Provided data
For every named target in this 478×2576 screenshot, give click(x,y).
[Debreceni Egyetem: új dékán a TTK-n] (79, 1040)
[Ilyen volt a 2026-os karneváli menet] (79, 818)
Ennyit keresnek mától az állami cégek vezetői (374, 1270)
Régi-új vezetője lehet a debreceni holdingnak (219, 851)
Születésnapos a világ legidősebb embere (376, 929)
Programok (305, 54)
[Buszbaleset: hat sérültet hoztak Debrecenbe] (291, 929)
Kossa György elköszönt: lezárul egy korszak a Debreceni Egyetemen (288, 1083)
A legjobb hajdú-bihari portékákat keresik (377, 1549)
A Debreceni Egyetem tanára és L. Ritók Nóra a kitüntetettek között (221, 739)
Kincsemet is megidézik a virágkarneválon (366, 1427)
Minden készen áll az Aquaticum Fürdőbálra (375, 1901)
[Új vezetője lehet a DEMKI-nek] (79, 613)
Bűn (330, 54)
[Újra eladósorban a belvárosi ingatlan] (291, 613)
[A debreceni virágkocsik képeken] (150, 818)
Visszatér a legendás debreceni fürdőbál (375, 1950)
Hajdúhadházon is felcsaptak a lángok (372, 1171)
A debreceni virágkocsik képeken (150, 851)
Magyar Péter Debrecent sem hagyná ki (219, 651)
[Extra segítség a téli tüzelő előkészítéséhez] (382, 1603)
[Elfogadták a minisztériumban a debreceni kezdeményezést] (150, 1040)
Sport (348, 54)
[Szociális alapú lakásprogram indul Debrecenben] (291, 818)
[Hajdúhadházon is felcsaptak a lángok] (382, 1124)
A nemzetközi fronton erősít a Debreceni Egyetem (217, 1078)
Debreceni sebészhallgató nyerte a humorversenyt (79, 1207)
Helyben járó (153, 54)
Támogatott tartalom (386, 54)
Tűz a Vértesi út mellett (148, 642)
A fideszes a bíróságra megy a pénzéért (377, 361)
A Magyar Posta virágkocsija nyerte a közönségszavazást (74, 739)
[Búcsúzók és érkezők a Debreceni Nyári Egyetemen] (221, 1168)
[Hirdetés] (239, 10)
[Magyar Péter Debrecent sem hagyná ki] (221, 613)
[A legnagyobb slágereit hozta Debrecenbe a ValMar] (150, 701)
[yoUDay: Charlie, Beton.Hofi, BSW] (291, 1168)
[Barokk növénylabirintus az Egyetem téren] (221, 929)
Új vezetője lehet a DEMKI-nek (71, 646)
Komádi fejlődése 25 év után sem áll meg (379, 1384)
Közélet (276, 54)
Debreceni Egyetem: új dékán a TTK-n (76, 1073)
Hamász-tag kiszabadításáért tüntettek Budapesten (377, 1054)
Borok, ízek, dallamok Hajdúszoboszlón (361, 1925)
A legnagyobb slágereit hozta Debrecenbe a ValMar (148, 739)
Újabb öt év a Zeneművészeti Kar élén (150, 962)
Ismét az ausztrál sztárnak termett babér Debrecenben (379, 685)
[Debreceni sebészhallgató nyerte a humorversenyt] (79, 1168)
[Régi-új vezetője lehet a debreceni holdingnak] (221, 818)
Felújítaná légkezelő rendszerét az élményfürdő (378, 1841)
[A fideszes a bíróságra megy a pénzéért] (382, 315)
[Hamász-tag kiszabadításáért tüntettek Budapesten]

Exercise objective
Using only the entries above, output the line with "A legjobb hajdú-bihari", the line with "[Hajdúhadházon is felcsaptak", and all lines between them, exactly as they stand.

Solution to this task
A legjobb hajdú-bihari portékákat keresik (377, 1549)
A Debreceni Egyetem tanára és L. Ritók Nóra a kitüntetettek között (221, 739)
Kincsemet is megidézik a virágkarneválon (366, 1427)
Minden készen áll az Aquaticum Fürdőbálra (375, 1901)
[Új vezetője lehet a DEMKI-nek] (79, 613)
Bűn (330, 54)
[Újra eladósorban a belvárosi ingatlan] (291, 613)
[A debreceni virágkocsik képeken] (150, 818)
Visszatér a legendás debreceni fürdőbál (375, 1950)
Hajdúhadházon is felcsaptak a lángok (372, 1171)
A debreceni virágkocsik képeken (150, 851)
Magyar Péter Debrecent sem hagyná ki (219, 651)
[Extra segítség a téli tüzelő előkészítéséhez] (382, 1603)
[Elfogadták a minisztériumban a debreceni kezdeményezést] (150, 1040)
Sport (348, 54)
[Szociális alapú lakásprogram indul Debrecenben] (291, 818)
[Hajdúhadházon is felcsaptak a lángok] (382, 1124)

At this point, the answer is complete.